Tell Me Something Good About Nursing Homes

“And in the top story of the day,” I teased my friend’s mother, who was fretting about us living in ‘dangerous’ New York City, “five million people went to work and came home with absolutely no problem!”

When I read about nursing homes in the news, it’s likely to be a disturbing report on nursing home abuse or neglect that makes me understand why people are terrified they will one day have to live in one. There’s no tourist information board advertising the shows and activities available to the residents. Rarely is there discussion of the kindnesses done by people who were once strangers, or mention of the friendships and sense of community that develop in long term care. If all I knew about nursing homes was what I read in the news, I’d be terrified too.
Because of my work, however, I know that for every report of an abusive aide, there are far more aides who carefully assist their charges to look their best, and are the first to notice changes that need attention. For every story about negligence, there are many more nurses healing wounds and keeping a close watch on your loved ones. Every day I see the nursing home staff taking pride in making the residents happy and comfortable.
Those are the stories I’d like to hear. If you have a positive nursing home anecdote, please send it to me by clicking on the “Contact Me” envelope, which will open up an email window. I’d like to feature some of these anecdotes in future blog posts. Your email address will not be posted, and let me know if you’d like to be anonymous. You can also share your experience, anonymously or not, by adding to the Comments section at the bottom of this post.
Let’s create a more balanced picture of nursing home life.

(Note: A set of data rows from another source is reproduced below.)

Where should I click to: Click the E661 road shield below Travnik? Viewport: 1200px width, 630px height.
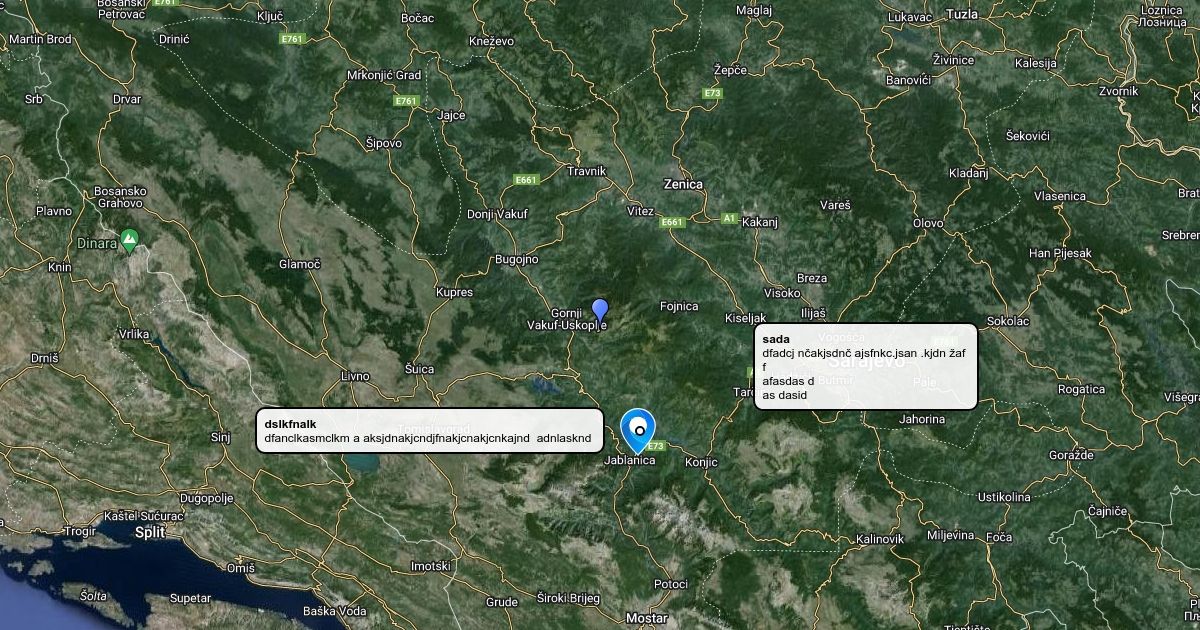[526, 180]
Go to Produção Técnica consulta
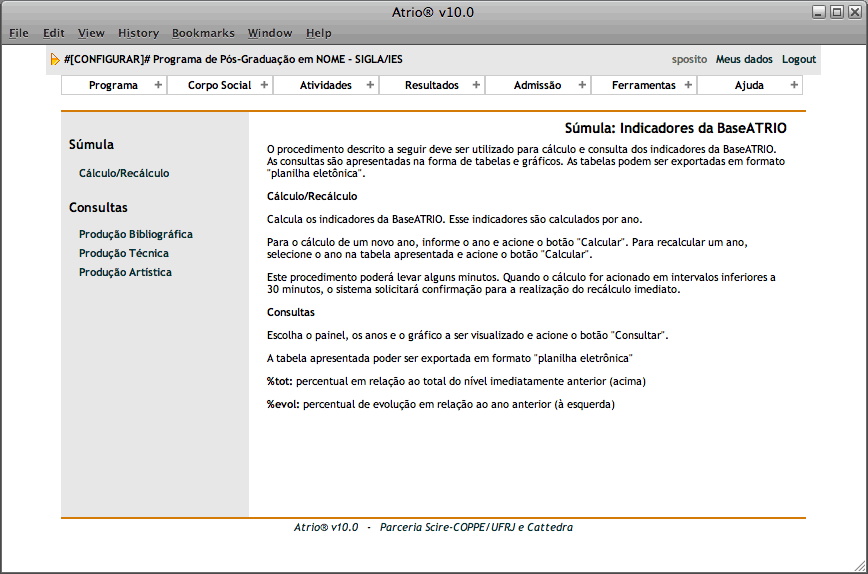This screenshot has height=574, width=868. [x=124, y=253]
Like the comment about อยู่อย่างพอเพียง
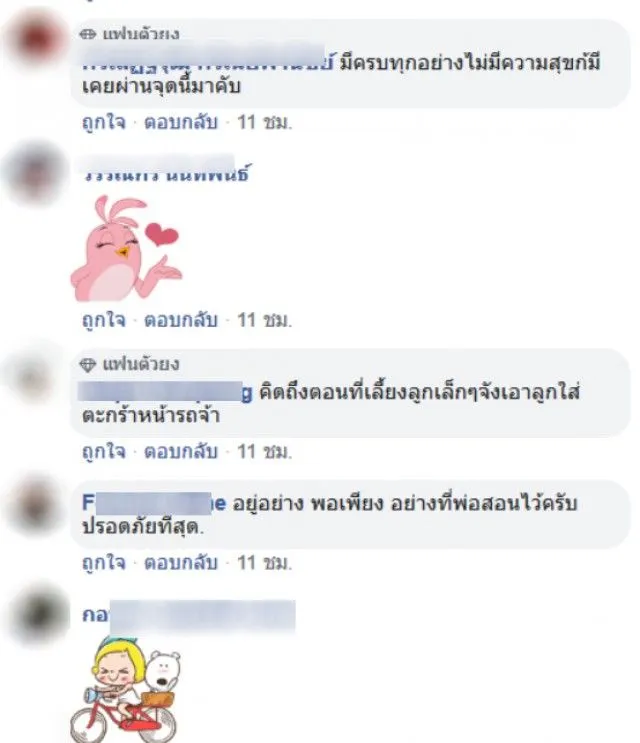 (x=104, y=563)
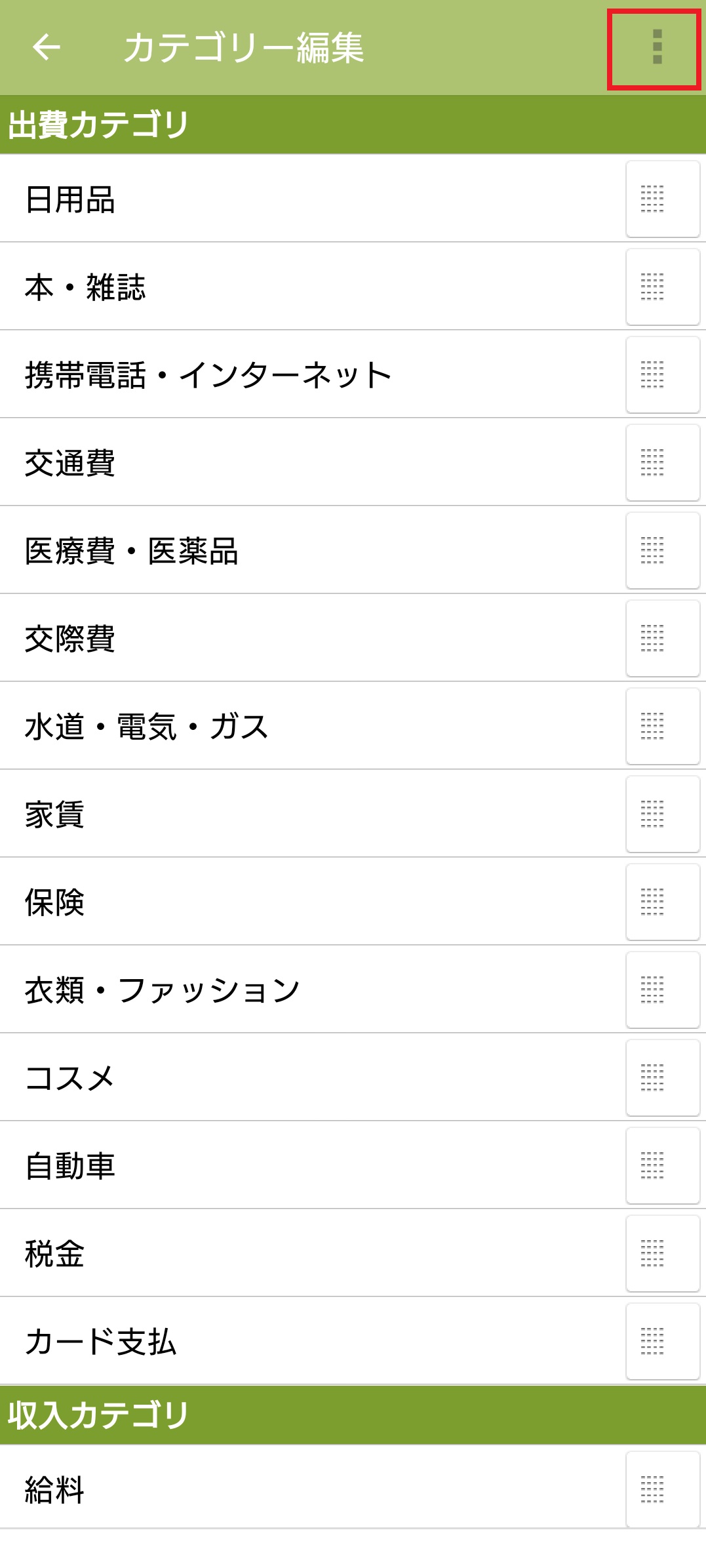This screenshot has width=706, height=1568.
Task: Tap the 出費カテゴリ section header
Action: [x=98, y=125]
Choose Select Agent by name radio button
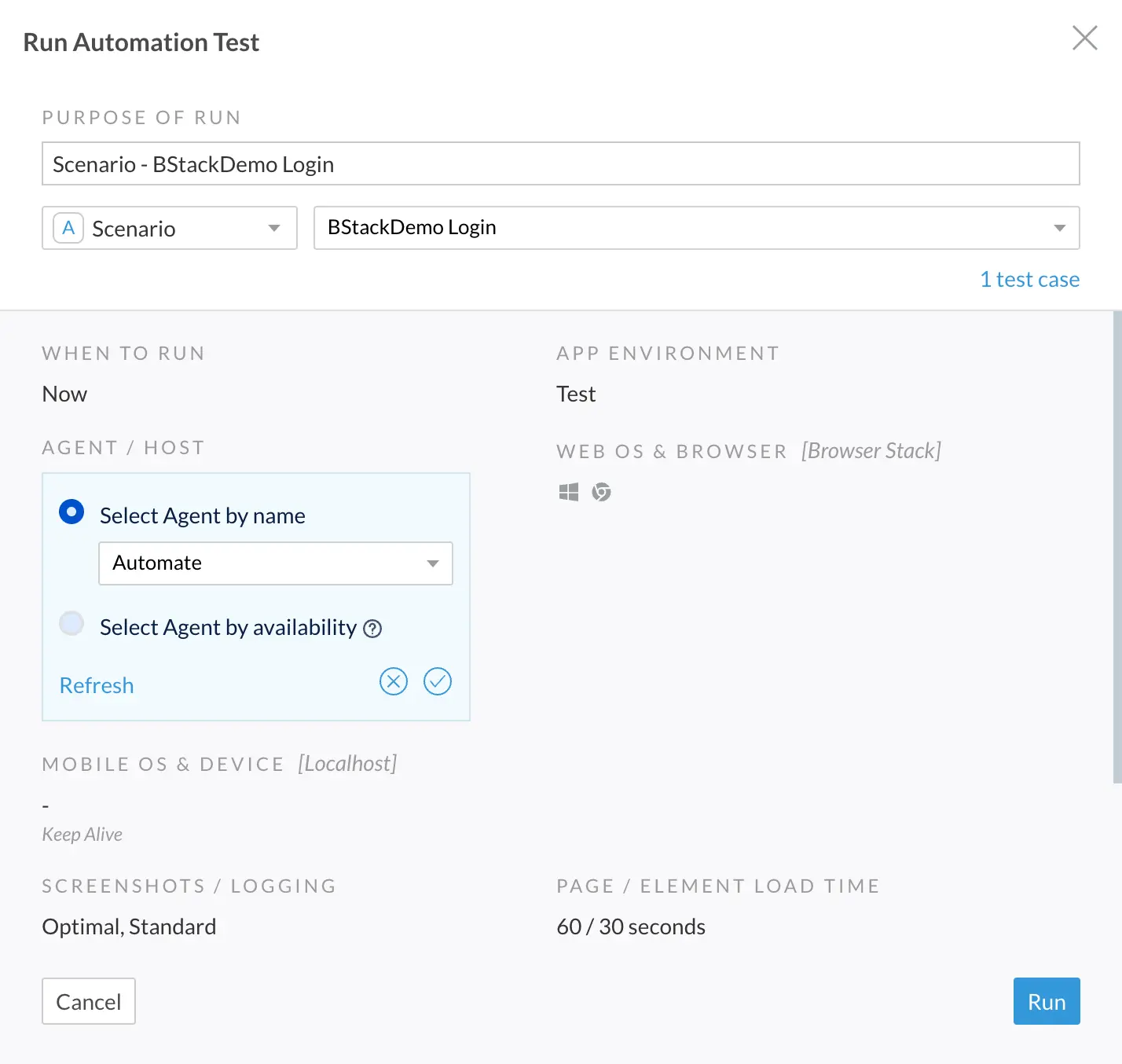Screen dimensions: 1122x1064 72,512
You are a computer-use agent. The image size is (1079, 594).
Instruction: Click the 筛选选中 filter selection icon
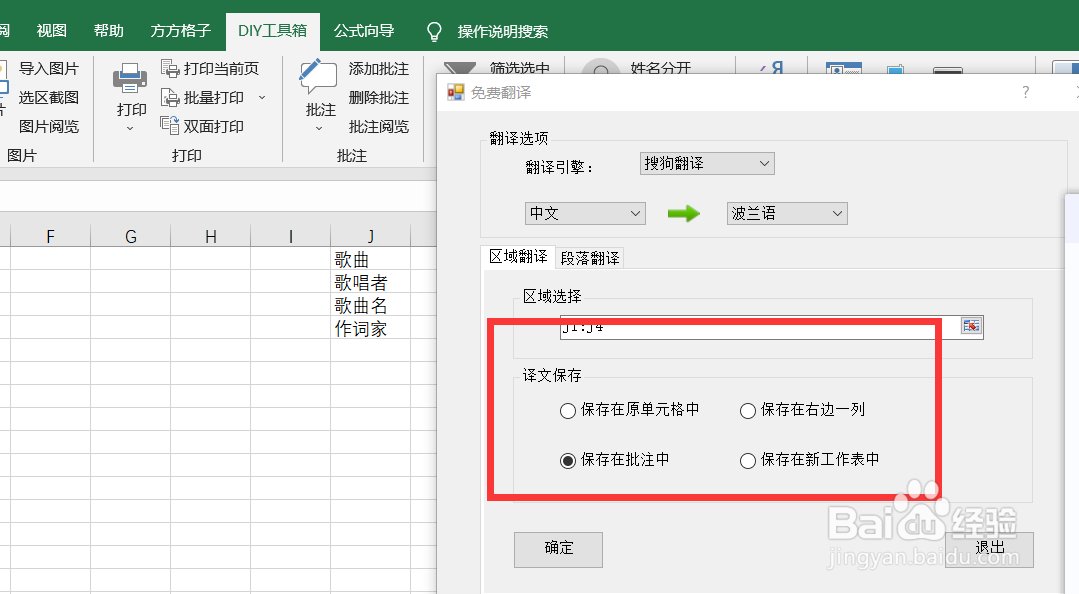[x=461, y=65]
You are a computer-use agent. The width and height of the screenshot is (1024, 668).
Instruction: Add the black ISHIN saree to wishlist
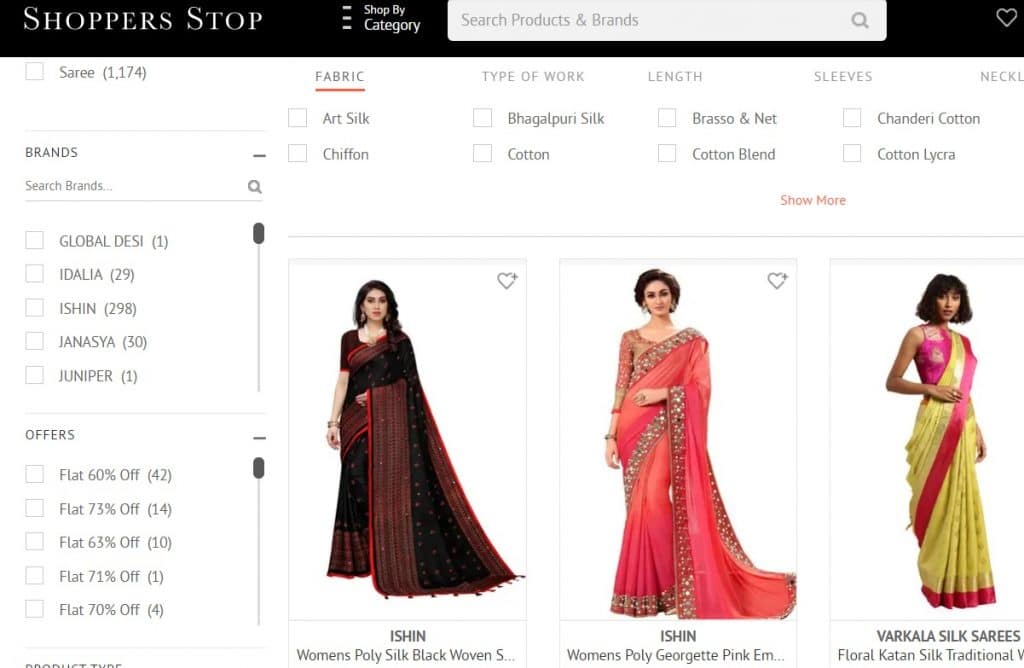tap(507, 280)
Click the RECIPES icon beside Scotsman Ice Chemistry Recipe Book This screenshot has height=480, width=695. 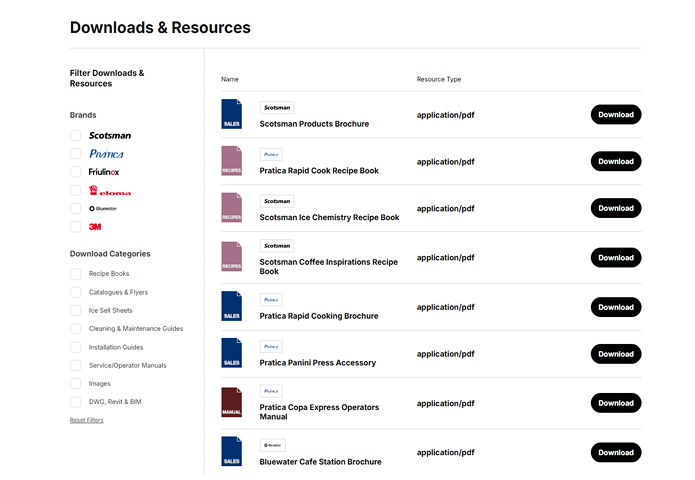[x=231, y=208]
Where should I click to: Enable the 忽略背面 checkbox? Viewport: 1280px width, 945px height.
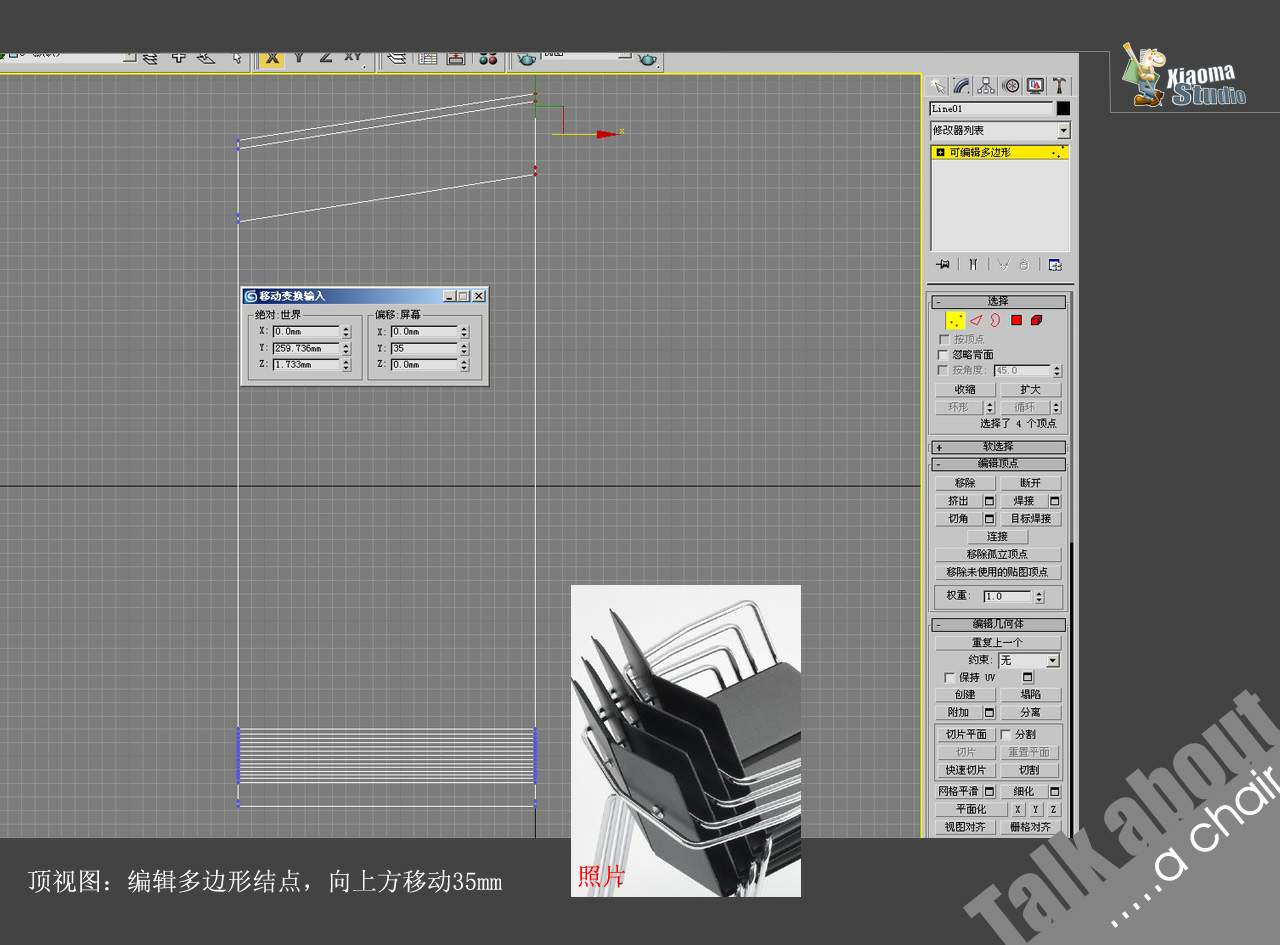[942, 355]
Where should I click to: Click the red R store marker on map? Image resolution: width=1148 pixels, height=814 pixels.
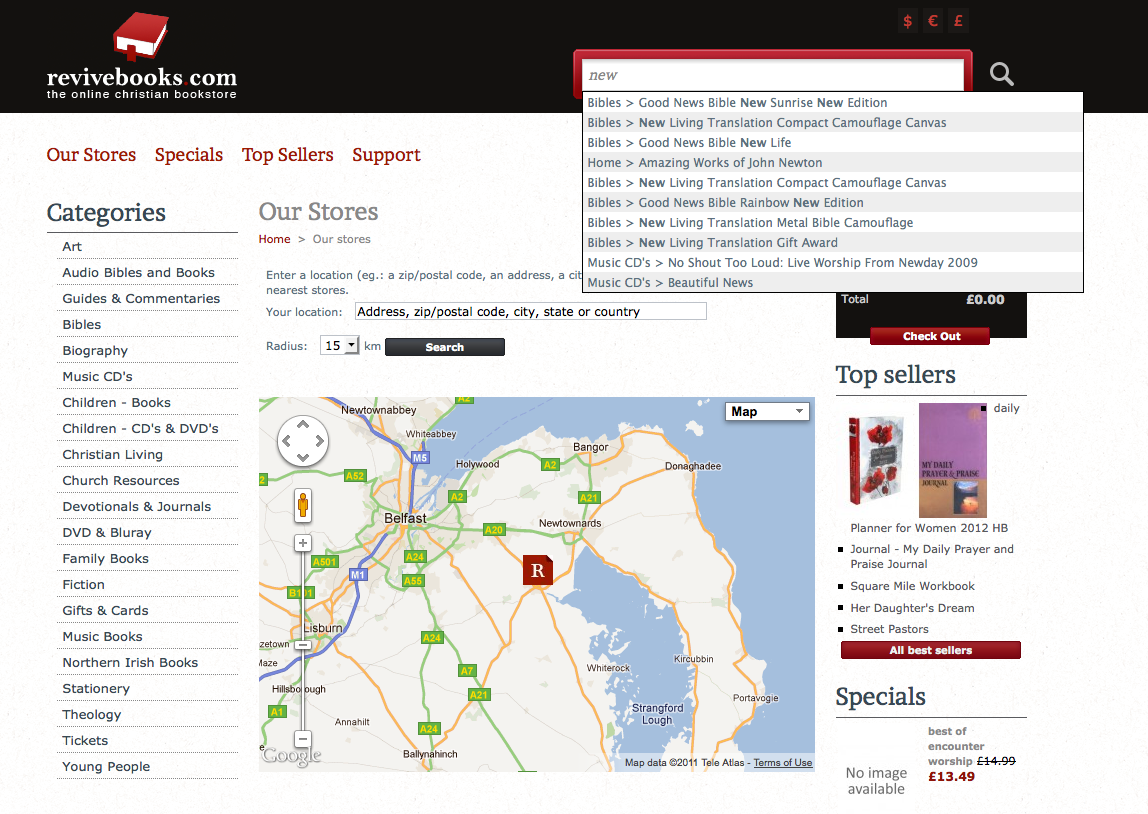pos(537,570)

5 thoughts on “Tell Me Something Good About Nursing Homes”

  1. Eleanor,
    Thank you for this blog post. Most nursing homes (and nursing home staff members) deserve more positive press than what is usually written about in the papers. I have spent almost my entire professional career in long term care and have had the privilege of working with many caring and dedicated staff.
    – The Administrator who cooks homemade meals (in a unit kitchen), repeatedly, for a resident who refuses to eat.
    – The Social Worker who pays for a resident to participate in a ball game trip when he didn't have the money and couldn't get any from his family.
    – The Speech Therapist who goes above and beyond the call of duty working to get a voice synthesized computer for a resident who can no longer speak.
    – The Porter who dances with a resident and makes her feel like a million bucks.
    – The Recreation Leader who patiently shops for the resident who always wants the item returned.
    – The Psychologist who does everything he can to help a 90+ year old resident see her imprisoned son one last time before she dies.
    – The CEO who recognizes the need to create continues as long as we live, builds an art studio and designates an area for a resident art gallery.
    – The C.N.A. who brings in clothes for "her" resident to wear in the annual fashion show and then makes her up to look her best.
    – The Food Service Director and dietary workers who host daily summer barbecues.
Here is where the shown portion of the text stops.